When people who know better don't act responsibly, who do you trust?

Over the New Year's holiday, we visited some friends. The husband is a small-organization IT manager--the equivalent of a CIO at a much larger operation.

His wife keeps a blog and reads others but knew nothing about RSS feeds. In the process of helping her set up a feed reader, I observed that the Windows XP Security Center icon flashed red and warned that anti-virus software wasn't detected.

Later on, I warned my friend that there might be some problem with the anti-virus software on his wife's computer. "Oh, it doesn't have any," he replied. "My God," I thought. "This is a network administrator for 50 people!"

When asked why his wife's computer had no security software, he shrugged and said that it was too much trouble. "Why bother?" he asked.

I understand that some people don't like to bring their work home and that maybe administering the home network might seem too much like the day job. But, c'mon, he of all people should know better.

In this day of increasing Internet dangers, what's good enough for work absolutely is good enough for home. My friend's attitude is appalling, and I hope we'll still be friends after he reads this post.

Companies like Microsoft have security policies for their own operations, which often extend to mobile employees using remote equipment. But why not further extend those policies to the employees and provide the means to comply? I'm convinced that one way to diminish the botnet threat is for corporations to provide free security software for their employees' home computers.

I know that at least McAfee offers this kind of option. There is opportunity under some site licenses for businesses to provide security software to their employees for home use. But few customers take advantage of the opportunity.

A further step--and one that would mean a short-term public relations blow--would be for Microsoft to mandate security software for some of its products. No security software, no installation. Such action would lead to strong blog and news media reaction, if not some customers.

If Microsoft feels strongly enough about forcing consumers to validate that Windows is genuine--and take some hefty negativity in the process--surely the company can do something to ensure customers are better-protected. The wrong response, by the way, would be Microsoft requiring its own security products, such as Windows Live OneCare, for installation but not competing products (Microsoft released Windows Live OneCare 1.5 to manufacturing yesterday, by the way).

Microsoft owns the software, not the buyers. Microsoft sells the software with a perpetual license, while retaining ownership. I've argued before that this makes Microsoft a landlord, who should take more responsibility for protecting its property--and the renters within--from Internet marauders.

Good policies can help overcome people's bad habits.

One worrisome bad habit: unprotected Macs. I don't know a single Mac user--and it's a long list--that uses security software beyond anti-virus, and I can count on two hands the users with AV. More worrisome: I've seen a goodly number of Macs in corporate environments without security software. The IT managers load up Windows with security software, but like my friend, some take a "why bother" attitude about Macs.

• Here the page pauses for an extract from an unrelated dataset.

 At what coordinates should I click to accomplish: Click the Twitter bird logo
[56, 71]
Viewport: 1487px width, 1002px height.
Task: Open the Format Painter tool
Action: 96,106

The Month of Apple Bugs should be a real test of Mac OS X's security resilience. Even for exploits for which Macs may seem immune, they can still be carriers that infect other operating systems or their applications.

That said, the presumption that Macs are immune to malware is another bad security habit. Every IT manager that lived through the "I Love You" virus should think again about "why bother." A successful malware attack can quickly sweep across unprotected computer populations. With I Love You, bad habits about file attachment handling led to the virus' fast propogation.

When the hammer falls, it will hit Apple hard. Microsoft will always take more of the blame, though, in part because so many more people use its products. Some of Microsoft's bad reputation is undeserved because people have bad security habits. I keep wondering: How often does my friend patch his businesses' desktops and servers?

"Why bother" would be the wrong answer.